Vampire Hunter D: Raiser of Gales
- Cover of the English edition of Vampire Hunter D: Raiser of Gales
- Author: Hideyuki Kikuchi
- Original title: Raiser of Gales "D" (風立ちて"D", Kaze Tachite "D")
- Translator: Kevin Leahy
- Illustrator: Yoshitaka Amano
- Language: Japanese
- Series: Vampire Hunter D Vol. 2
- Genre: Science fiction; Fantasy; Light novel; ;
- Published: 1984 (Asahi Sonorama, JP) 2005 (DH Press, USA)
- Publication place: Japan
- Media type: Print (Paperback)
- Pages: 300 (USA) 254 (JP)
- ISBN: 1-59582-014-0 (USA) 4-257-76274-8 (JP)
- Preceded by: Vampire Hunter D
- Followed by: Demon Deathchase

= Vampire Hunter D: Raiser of Gales =

1984 novel by Hideyuki Kikuchi

Vampire Hunter D: Raiser of Gales is a Japanese novel by Hideyuki Kikuchi. Part of the Vampire Hunter D series, it was first published in Japan in 1984, was published in English in 2005.

== Book description ==

"The first rule of vampires is that the undead cannot walk in the daylight... or can they?"

The people of the village of Tepes once cowered in fear beneath the shadow of the manor of the Nobility. But the Nobility moved on, and the castle sat empty, a place whispered of in ghost stories to caution young people to stay away. One day four of the village children vanished. Only three returned, with no memory of what happened or where they went.
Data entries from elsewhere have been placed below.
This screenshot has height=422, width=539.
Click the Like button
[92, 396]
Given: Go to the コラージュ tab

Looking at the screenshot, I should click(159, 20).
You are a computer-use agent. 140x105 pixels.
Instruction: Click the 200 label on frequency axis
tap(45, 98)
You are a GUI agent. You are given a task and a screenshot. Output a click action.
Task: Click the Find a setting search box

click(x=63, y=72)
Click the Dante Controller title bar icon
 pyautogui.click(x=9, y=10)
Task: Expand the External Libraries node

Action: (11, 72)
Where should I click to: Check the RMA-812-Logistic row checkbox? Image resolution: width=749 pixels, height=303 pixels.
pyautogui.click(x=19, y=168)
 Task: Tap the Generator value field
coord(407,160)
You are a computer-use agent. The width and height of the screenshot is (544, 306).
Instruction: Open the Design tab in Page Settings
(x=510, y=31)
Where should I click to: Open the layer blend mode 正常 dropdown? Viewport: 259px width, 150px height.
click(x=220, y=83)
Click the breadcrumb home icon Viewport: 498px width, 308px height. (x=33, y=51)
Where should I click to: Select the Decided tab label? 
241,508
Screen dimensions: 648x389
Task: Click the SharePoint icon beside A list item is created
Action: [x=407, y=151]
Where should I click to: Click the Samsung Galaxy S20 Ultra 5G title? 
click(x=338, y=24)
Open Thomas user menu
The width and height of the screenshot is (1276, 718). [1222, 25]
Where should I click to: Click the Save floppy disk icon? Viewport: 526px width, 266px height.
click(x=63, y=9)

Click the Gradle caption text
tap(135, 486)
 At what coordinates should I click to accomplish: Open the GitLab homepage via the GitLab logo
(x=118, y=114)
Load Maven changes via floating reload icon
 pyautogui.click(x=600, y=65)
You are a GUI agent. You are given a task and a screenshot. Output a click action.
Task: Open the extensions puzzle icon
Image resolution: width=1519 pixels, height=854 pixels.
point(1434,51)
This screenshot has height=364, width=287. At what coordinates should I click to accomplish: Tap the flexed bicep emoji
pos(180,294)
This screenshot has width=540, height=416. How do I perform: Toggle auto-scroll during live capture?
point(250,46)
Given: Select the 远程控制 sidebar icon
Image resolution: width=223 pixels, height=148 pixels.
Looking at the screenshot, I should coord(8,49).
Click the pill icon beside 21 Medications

That was ten years ago. Now, in the year 12,090 A.D., vampires who can walk in the daylight have appeared. Did the disappearance of the children have something to do with the undead's newfound powers? Only the vampire hunter known as D can solve the mystery... but the answer may be more horrible than any can imagine.